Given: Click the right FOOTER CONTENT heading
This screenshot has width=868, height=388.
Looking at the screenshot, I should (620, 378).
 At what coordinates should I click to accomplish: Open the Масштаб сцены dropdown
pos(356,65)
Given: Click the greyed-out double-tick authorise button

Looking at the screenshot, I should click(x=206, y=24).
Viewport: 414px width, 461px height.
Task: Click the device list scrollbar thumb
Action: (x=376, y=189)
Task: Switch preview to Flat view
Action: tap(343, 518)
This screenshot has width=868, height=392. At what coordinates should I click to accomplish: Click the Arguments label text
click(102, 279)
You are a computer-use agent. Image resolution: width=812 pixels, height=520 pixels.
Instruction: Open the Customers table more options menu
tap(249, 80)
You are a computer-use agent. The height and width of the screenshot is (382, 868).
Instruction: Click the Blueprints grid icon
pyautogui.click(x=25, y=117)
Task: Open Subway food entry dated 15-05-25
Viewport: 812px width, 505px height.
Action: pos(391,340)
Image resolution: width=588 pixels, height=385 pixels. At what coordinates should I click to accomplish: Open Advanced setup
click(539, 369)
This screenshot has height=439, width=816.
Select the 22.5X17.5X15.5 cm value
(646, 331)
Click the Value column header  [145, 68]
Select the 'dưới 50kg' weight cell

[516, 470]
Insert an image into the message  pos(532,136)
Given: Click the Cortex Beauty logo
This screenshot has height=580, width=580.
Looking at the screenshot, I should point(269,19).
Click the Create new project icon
════════════════════
Everything from the line containing "At what coordinates should I click to accomplish: Open the" to the end of the listing above must be returned exactly. Both end lines belong in it.

 At what coordinates should I click to accomplish: Open the Масштаб сцены dropdown
pos(356,65)
Given: Click the greyed-out double-tick authorise button

Looking at the screenshot, I should click(x=206, y=24).
Viewport: 414px width, 461px height.
Task: Click the device list scrollbar thumb
Action: (x=376, y=189)
Task: Switch preview to Flat view
Action: tap(343, 518)
This screenshot has width=868, height=392. At what coordinates should I click to accomplish: Click the Arguments label text
click(102, 279)
You are a computer-use agent. Image resolution: width=812 pixels, height=520 pixels.
Instruction: Open the Customers table more options menu
tap(249, 80)
You are a computer-use agent. The height and width of the screenshot is (382, 868).
Instruction: Click the Blueprints grid icon
pyautogui.click(x=25, y=117)
Task: Open Subway food entry dated 15-05-25
Viewport: 812px width, 505px height.
Action: pos(391,340)
Image resolution: width=588 pixels, height=385 pixels. At what coordinates should I click to accomplish: Open Advanced setup
click(539, 369)
This screenshot has height=439, width=816.
Select the 22.5X17.5X15.5 cm value
(646, 331)
Click the Value column header  [145, 68]
Select the 'dưới 50kg' weight cell

[516, 470]
Insert an image into the message  pos(532,136)
Given: Click the Cortex Beauty logo
This screenshot has height=580, width=580.
Looking at the screenshot, I should point(269,19).
Click the Create new project icon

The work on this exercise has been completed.